Opinion
No. 101753
03-12-2015
ATTORNEYS FOR APPELLANT Ernest L. Wilkerson, Jr. Kathryn M. Miley Wilkerson & Associates Co., L.P.A. Suite 248 1422 Euclid Avenue Cleveland, Ohio 44115 ATTORNEYS FOR APPELLEE Jeffrey H. Friedman Brian Palmer Friedman, Domiano & Smith 55 Public Square Suite 1055 Cleveland, Ohio 44113
JOURNAL ENTRY AND OPINION JUDGMENT: REVERSED Civil Appeal from the Cuyahoga County Court of Common Pleas
Case No. CV-13-815484
BEFORE: E.A. Gallagher, P.J., Kilbane, J., and Blackmon, J.
ATTORNEYS FOR APPELLANT
Ernest L. Wilkerson, Jr.
Kathryn M. Miley
Wilkerson & Associates Co., L.P.A.
Suite 248
1422 Euclid Avenue
Cleveland, Ohio 44115
ATTORNEYS FOR APPELLEE
Jeffrey H. Friedman
Brian Palmer
Friedman, Domiano & Smith
55 Public Square
Suite 1055
Cleveland, Ohio 44113
EILEEN A. GALLAGHER, P.J.:
{¶1} Cuyahoga Metropolitan Housing Authority ("CMHA") appeals the trial court's order denying summary judgment pursuant to political subdivision immunity on Joe Canidate's claims for negligence and violation of Ohio's landlord tenant act arising from a slip and fall incident. For the following reasons, we reverse the decision of the trial court.
{¶2} Canidate's complaint against CMHA alleges that he was a tenant at the Cedar Extension High Rise operated by CMHA in Cleveland. On May 21, 2012, he entered the apartment complex's television room to watch a basketball game. During the game, a water leak began on the third floor of the building, and water began to drain down to the first floor where it fell in the hallway outside the television room.

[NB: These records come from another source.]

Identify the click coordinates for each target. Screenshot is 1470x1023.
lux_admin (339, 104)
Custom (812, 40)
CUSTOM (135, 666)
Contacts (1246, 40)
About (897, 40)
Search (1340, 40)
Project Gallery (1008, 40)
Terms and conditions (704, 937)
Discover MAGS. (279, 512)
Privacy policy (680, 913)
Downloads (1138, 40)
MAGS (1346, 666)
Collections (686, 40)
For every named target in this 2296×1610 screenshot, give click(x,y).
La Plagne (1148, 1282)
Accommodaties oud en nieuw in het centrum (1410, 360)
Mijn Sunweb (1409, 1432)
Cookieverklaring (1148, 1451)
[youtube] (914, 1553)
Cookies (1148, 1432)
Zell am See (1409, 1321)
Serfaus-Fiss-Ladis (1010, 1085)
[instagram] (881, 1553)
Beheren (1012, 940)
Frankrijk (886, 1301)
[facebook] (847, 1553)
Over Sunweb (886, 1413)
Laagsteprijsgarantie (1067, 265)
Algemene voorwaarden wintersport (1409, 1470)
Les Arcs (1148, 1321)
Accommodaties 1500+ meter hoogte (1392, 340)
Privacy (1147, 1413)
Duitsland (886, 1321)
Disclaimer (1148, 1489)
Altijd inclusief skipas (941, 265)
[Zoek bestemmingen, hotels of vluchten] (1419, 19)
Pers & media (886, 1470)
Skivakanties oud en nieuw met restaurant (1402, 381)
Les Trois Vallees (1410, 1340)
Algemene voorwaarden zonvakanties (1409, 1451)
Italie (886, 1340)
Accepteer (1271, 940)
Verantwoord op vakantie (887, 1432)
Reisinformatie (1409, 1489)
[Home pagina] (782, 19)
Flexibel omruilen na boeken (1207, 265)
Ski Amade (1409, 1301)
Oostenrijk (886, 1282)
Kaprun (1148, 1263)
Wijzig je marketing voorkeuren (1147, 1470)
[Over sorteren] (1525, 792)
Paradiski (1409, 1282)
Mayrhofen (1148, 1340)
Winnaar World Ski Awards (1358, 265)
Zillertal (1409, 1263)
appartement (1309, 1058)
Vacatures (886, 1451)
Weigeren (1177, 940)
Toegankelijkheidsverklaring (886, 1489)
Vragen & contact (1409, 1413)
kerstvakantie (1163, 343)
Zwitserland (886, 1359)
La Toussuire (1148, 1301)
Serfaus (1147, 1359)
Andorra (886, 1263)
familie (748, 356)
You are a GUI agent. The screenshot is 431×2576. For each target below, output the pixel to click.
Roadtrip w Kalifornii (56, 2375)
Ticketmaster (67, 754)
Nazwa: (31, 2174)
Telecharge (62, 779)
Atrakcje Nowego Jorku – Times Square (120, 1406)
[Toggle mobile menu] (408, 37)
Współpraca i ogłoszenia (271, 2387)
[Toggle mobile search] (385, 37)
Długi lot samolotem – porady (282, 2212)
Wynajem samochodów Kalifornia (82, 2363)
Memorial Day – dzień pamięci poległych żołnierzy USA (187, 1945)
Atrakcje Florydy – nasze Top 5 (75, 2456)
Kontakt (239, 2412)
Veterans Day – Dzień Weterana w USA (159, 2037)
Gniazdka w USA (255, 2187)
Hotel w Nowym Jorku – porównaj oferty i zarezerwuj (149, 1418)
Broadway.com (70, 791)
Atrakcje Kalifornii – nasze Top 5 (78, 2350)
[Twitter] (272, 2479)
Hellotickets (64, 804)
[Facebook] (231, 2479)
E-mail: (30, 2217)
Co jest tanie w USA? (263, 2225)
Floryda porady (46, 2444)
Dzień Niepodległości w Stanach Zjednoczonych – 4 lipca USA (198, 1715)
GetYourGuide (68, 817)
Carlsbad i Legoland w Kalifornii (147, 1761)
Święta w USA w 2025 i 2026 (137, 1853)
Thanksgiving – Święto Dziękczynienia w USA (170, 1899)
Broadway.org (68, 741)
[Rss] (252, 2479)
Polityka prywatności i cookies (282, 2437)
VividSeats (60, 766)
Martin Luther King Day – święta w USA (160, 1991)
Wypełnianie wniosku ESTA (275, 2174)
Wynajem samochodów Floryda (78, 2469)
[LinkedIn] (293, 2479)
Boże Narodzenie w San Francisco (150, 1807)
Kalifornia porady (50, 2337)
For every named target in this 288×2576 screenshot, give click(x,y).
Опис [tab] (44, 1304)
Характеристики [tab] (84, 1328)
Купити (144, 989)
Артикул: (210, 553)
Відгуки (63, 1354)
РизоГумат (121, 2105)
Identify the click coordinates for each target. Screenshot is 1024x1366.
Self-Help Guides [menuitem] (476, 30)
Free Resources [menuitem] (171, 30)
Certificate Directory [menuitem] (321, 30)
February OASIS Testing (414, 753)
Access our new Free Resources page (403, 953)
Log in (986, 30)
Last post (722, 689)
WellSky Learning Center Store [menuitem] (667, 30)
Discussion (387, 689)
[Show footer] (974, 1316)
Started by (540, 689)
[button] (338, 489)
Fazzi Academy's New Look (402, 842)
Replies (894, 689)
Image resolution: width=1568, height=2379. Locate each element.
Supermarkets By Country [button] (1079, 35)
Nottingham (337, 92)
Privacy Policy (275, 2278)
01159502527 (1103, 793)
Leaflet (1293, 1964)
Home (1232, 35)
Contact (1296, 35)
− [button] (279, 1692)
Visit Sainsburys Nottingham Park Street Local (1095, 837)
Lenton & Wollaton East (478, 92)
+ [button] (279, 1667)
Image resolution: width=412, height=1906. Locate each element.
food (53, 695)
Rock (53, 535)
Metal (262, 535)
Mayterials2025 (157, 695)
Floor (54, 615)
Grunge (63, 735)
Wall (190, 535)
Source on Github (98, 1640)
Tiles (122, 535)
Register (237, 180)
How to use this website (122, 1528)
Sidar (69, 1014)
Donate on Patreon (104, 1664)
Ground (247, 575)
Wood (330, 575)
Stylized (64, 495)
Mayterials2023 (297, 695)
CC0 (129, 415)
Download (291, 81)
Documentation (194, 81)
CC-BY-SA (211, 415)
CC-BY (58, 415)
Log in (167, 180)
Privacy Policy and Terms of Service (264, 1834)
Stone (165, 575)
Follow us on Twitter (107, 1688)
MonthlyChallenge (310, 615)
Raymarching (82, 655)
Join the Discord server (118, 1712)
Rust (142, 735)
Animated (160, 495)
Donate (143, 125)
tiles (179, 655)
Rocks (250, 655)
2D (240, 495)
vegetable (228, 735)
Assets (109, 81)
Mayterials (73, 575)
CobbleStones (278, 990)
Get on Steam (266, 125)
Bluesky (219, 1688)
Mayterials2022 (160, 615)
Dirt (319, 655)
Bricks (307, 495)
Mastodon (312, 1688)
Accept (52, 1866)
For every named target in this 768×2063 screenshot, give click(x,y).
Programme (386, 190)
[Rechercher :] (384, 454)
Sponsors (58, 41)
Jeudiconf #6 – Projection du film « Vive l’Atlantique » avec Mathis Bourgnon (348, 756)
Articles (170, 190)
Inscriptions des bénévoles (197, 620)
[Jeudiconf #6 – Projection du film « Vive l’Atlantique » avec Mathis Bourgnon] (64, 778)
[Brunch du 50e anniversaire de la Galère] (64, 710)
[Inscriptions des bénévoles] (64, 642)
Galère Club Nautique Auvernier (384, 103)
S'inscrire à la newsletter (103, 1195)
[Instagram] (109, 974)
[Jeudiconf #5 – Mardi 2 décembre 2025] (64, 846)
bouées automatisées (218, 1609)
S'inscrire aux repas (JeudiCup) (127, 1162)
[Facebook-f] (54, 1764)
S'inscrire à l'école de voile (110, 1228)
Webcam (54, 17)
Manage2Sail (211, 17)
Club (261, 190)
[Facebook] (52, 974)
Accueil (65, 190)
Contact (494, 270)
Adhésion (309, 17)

{¶3} Darryl Curry, another Cedar Extension resident in the television room, heard the water leaking to the floor outside, retrieved a rolling garbage can from the television room and positioned it below the leak to collect the draining water. Curry testified that, despite his efforts, there was a "whole lot of water" already on the floor of the hallway. There was no color to the water, and a picture of the hallway reveals the floor possessed a glossy and reflective appearance.
{¶4} Willie Hammond, a CMHA police protection officer on duty at the Cedar Extension, heard someone from the television room yell that there was a leak. Hammond observed the water draining to the hallway floor through a missing ceiling tile and saw Curry position the garbage can to mitigate the accumulation of water on the floor. Hammond traced the leaking water to an overflowing sink in an apartment on the third floor and wrote a violation ticket for the responsible resident. Hammond reported the issuance of the ticket but did not clean up the water already on the floor because he felt it was the maintenance personnel's job to do so. He did not, however, notify maintenance of the water that had accumulated around the garbage can because he did not believe it was enough water to cause any damage.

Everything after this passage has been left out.